Instructions to follow ::
From the nursing graduation speech below, write out everything from "After all, the" down to "theory and practice.", word for word.

Reading text ::
Yesterday in Cape Town we witnessed the passing, by Parliament, of the Traditional Healers Bill that recognise the role that indigenous knowledge has been and continues to play in providing health care to our people. This constitutes a major breakthrough in ensuring that all the major stakeholders are mobilised in a people’s contract to provide quality health care to our people.

Our department continues to be faced with a huge skills deficit particularly in the rural areas. This is becoming clearer as we succeed in our endeavour to ensure that our clinics in particular provide 24-hour services to our people. So the ceremony of today is both relevant and long overdue.

It is therefore an honour for me to join you the Executive Management, the staff and the students of the Limpopo College of Nursing at this special occasion to celebrate the achievements of our future leaders.

The students, who are receiving the certificates here today have been thoroughly tested and found worthy of holding an official qualification from this reputable college.

These diplomas that we are giving today are a prize possession and we therefore congratulate you on reaching this very important milestone in your career.

We thank our academic professionals who remain committed to the noble profession of educating our future leaders. Your toil can only be described as a life-giving heartbeat.

Without you producing sufficient health professionals like the ones graduating today, our health system is bound to collapse.

We appreciate your endeavour to seek excellence in education and dedication to teaching.

After all, the pursuit of academic excellence is the business of this College.

We are confident that because of and through you our graduates are equipped with the intellectual and practical means to shine out among the many, with the urge to venture into the public service with confidence because of their combined theoretical and practical engagement. After all one of the principles of our National Qualifications Authority is the integration of theory and practice.

The challenge of meeting the basic needs of our people and their health needs in particular requires that we be relevant and responsive in the education that we impart and receive. This college is therefore called upon to continue to develop and refine its curriculum in order to meet this objective.

As we share in this joyous occasion, we must be reminded that these valuable certificates only represent the beginning of your respective journeys towards contributing your efforts to your communities and the country at large.

Collected data:
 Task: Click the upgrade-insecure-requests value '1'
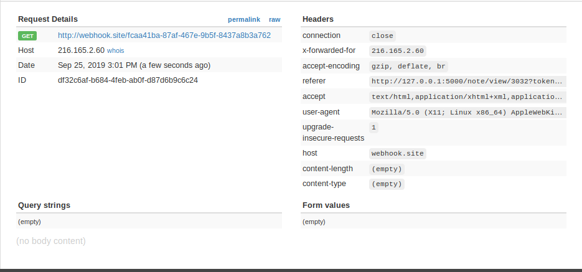pos(373,127)
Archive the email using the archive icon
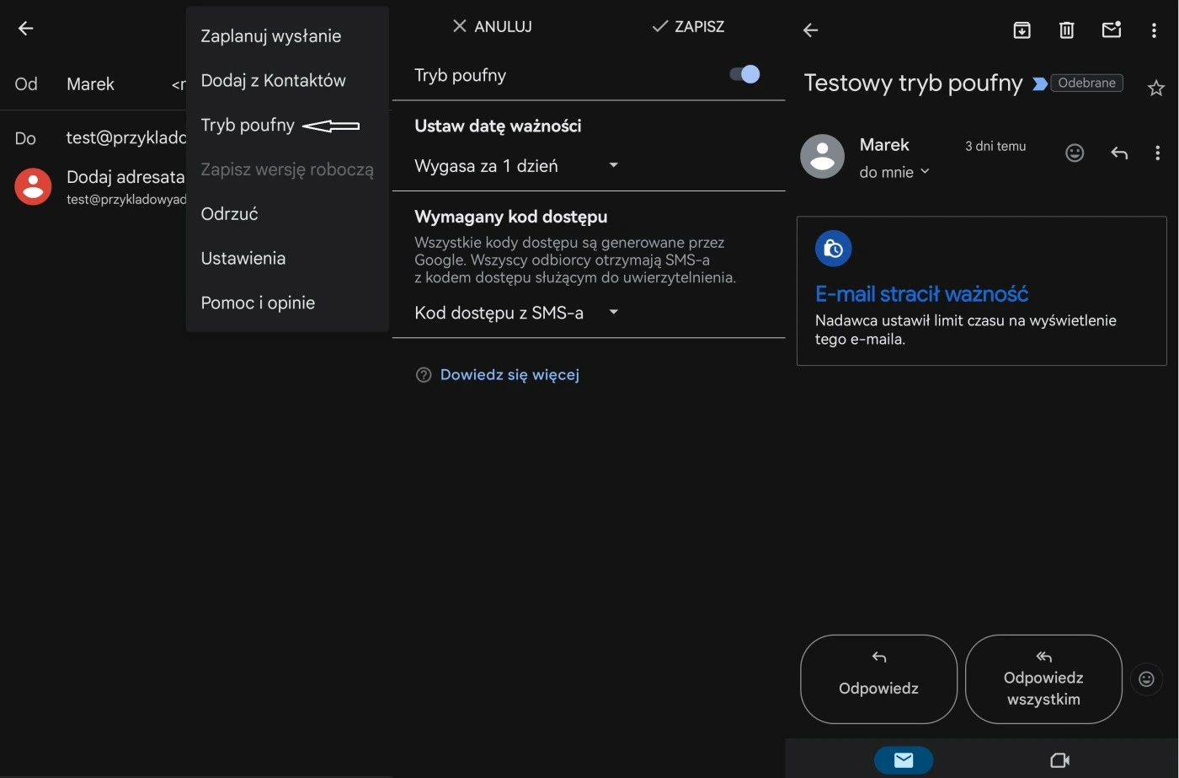The height and width of the screenshot is (778, 1179). coord(1022,30)
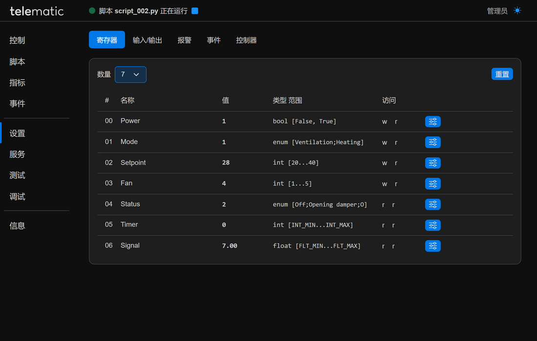Screen dimensions: 537x341
Task: Stop the running script with the blue square
Action: [x=195, y=11]
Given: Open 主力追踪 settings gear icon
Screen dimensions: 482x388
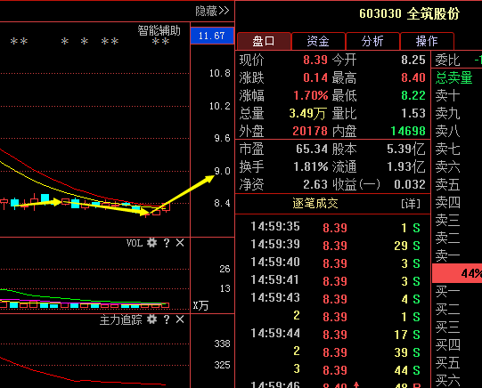Looking at the screenshot, I should click(151, 319).
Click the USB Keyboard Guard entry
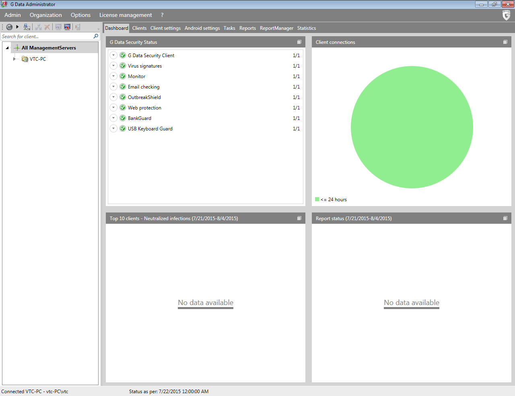 [x=150, y=129]
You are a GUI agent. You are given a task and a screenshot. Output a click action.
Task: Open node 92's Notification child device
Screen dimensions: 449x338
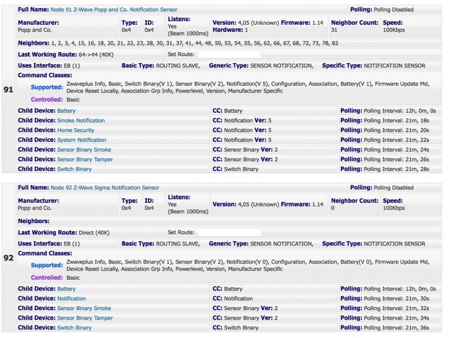coord(71,298)
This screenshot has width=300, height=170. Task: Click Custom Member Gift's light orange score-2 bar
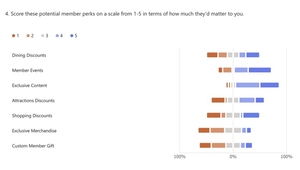click(x=218, y=145)
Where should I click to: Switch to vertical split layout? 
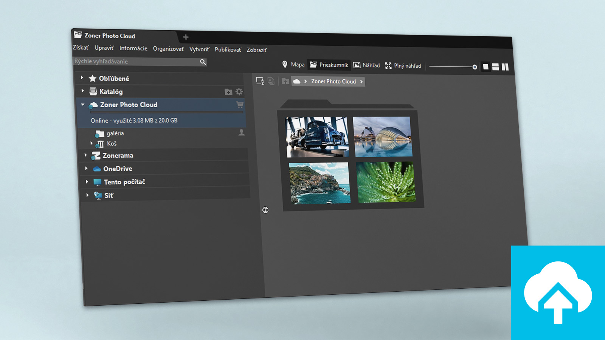point(505,67)
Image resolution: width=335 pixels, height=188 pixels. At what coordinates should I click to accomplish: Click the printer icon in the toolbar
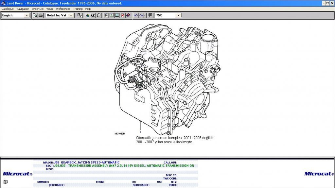pos(41,15)
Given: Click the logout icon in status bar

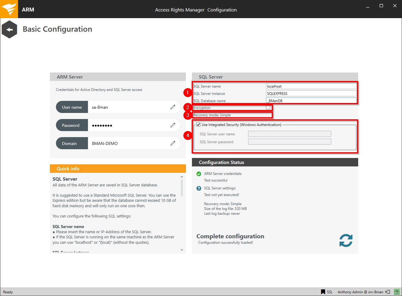Looking at the screenshot, I should coord(387,292).
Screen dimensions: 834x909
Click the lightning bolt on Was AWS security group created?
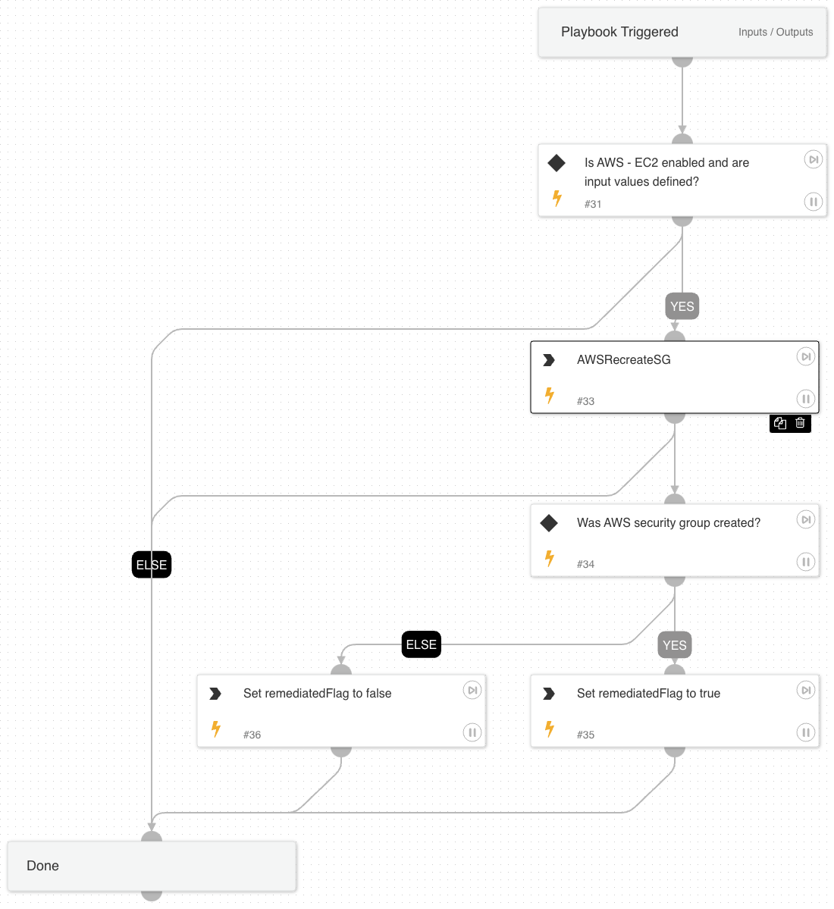549,559
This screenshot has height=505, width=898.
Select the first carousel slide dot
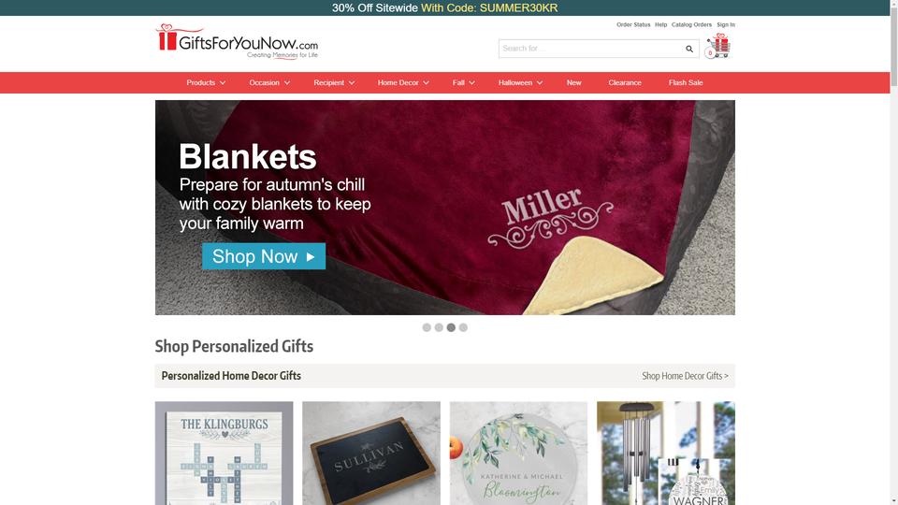[x=427, y=327]
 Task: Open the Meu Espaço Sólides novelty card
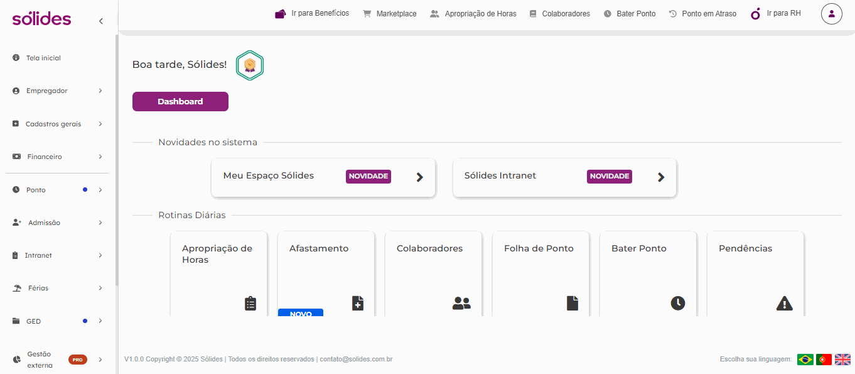pos(323,177)
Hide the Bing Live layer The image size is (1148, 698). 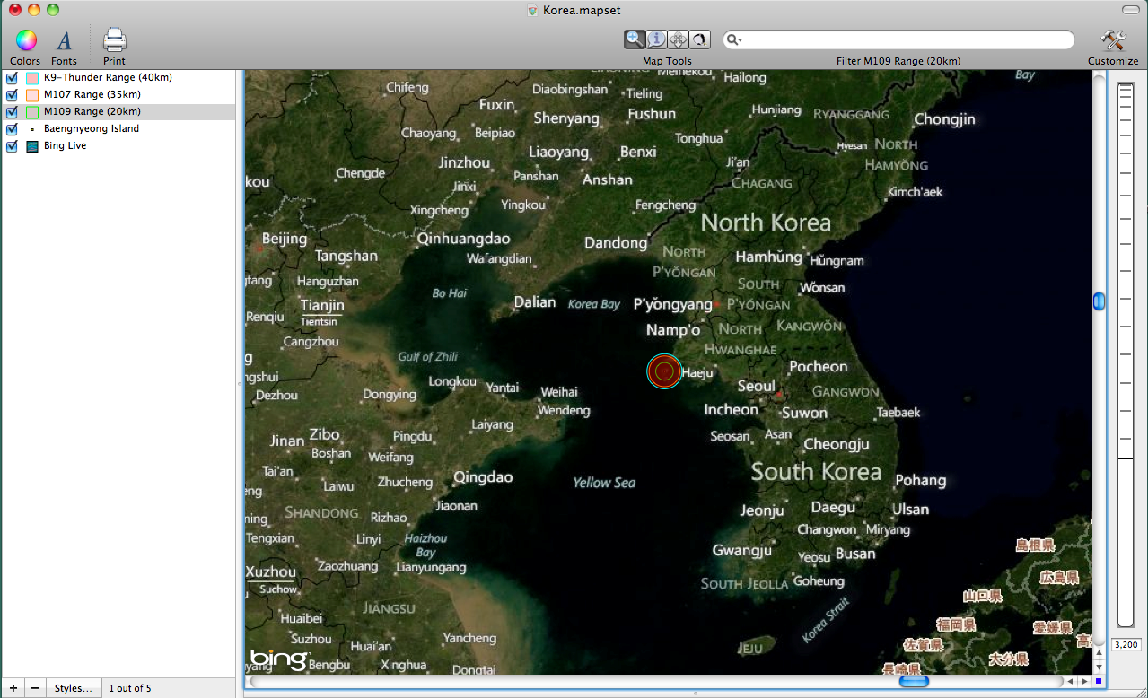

Result of the task ::
After all, the pursuit of academic excellence is the business of this College.

We are confident that because of and through you our graduates are equipped with the intellectual and practical means to shine out among the many, with the urge to venture into the public service with confidence because of their combined theoretical and practical engagement. After all one of the principles of our National Qualifications Authority is the integration of theory and practice.